Step 1 – Data Preparation
Successful matching is dependent on having the most accurate and complete data possible. All steps must be taken to ensure that the data you are dealing with is clean, accurate, standardised and parsed correctly.
Step2 – Identify Candidate Matches
Given a database of any reasonable size, it would not be practical to attempt to match your target record to every entry on the database – the likelihood is it would take too long. Pretty much all matching software will address this problem by reducing the number of candidate matches by means of an index or preliminary match key. This is designed to retrieve database entries which might match to your target record. This can be a tricky business. You don’t want to retrieve excessive numbers of candidates. Neither do you want to risk not retrieving the data you are looking for.
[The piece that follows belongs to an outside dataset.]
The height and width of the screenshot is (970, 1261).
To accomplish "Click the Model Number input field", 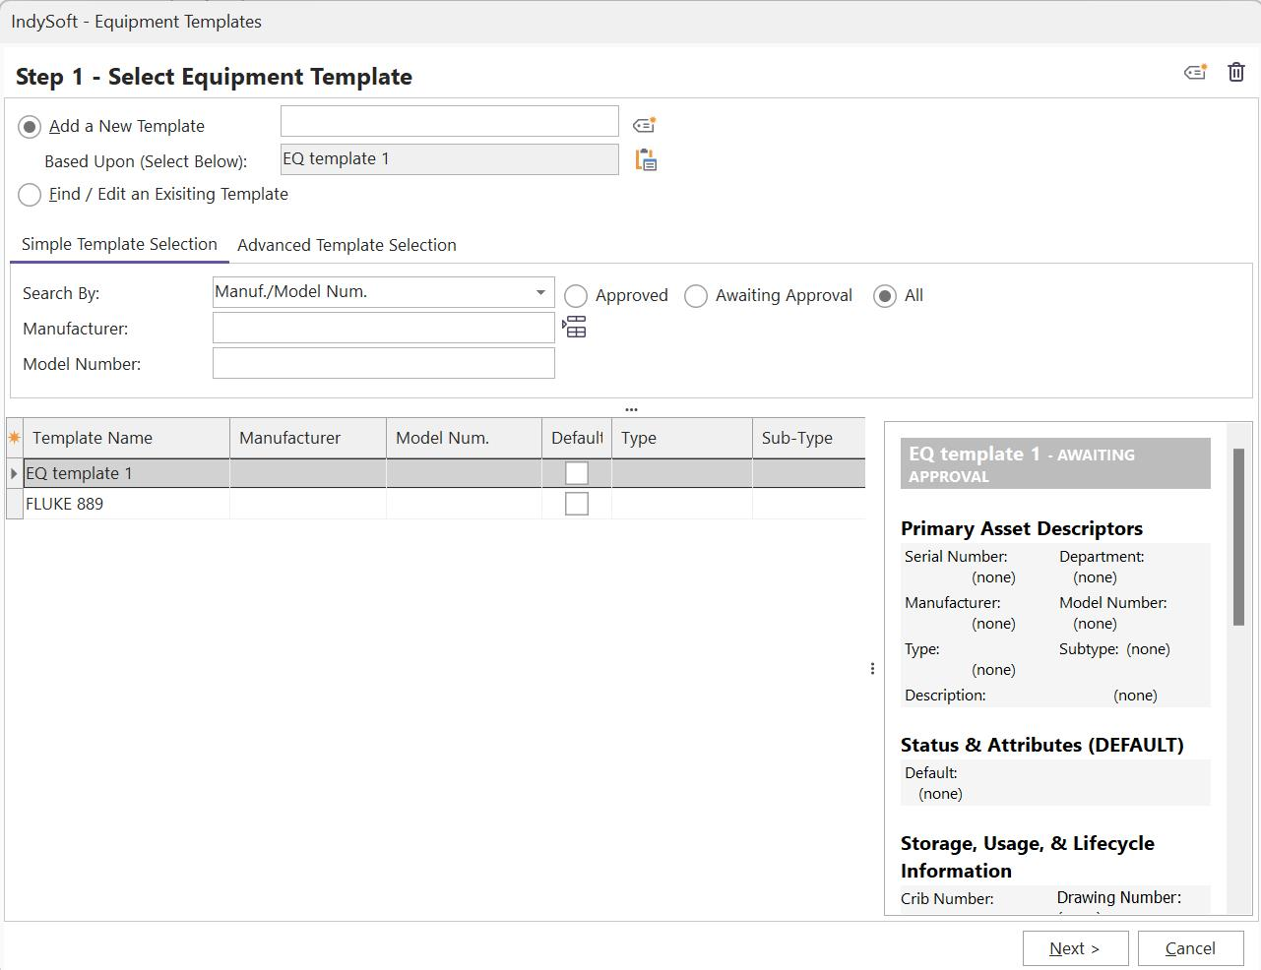I will point(383,363).
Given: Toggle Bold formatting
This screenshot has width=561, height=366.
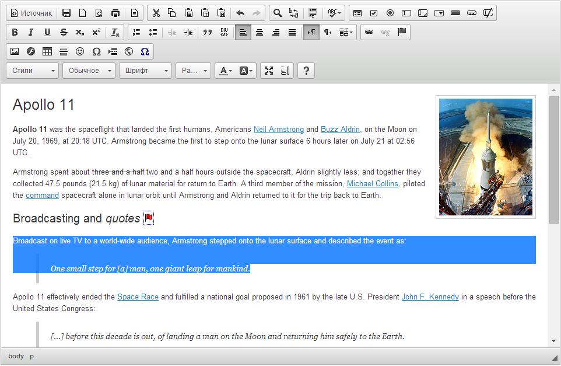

And on what criteria do you retrieve the candidates. Postcode is an obvious and common choice but the postcode on your target record could be missing or incorrect. Indeed any piece of data within your target record could contain inaccuracies which could compromise the identification of candidates, resulting in failure to retrieve and subsequently failure to match, thereby creating duplicates within your database.
Step 3 – Decision
You have your target record. You have a list of possible candidates retrieved from your database. One or more of those candidates may match to your target record. This is where the decision making algorithm takes over, comparing your target record to each candidate in turn and deciding whether the business rules which define a match have been met.
No matter what the sales material tells you (if it tells you anything at all!), all name and address matching software will adopt these three underlying steps. The secret to successful matching is to get each of these three steps to work in harmony. All too often deficiencies in one step are compensated for by additional processing in the other steps and this can lead to a vicious circle of compromise and complexity. A salesman will paint a picture of super efficient code, class leading mathematical scoring modules, intelligent decisioning software etc. The developers will most likely paint a different picture of work around, quick fix’s, special processing and exceptions. This is not a criticism of the developers. Few pieces of software are written from scratch. All software goes through the normal product lifecycle from inception, through maturity and finally reaches the end of its life when it becomes impossible to cram any more fix’s into it. And name and address matching is very, very complicated.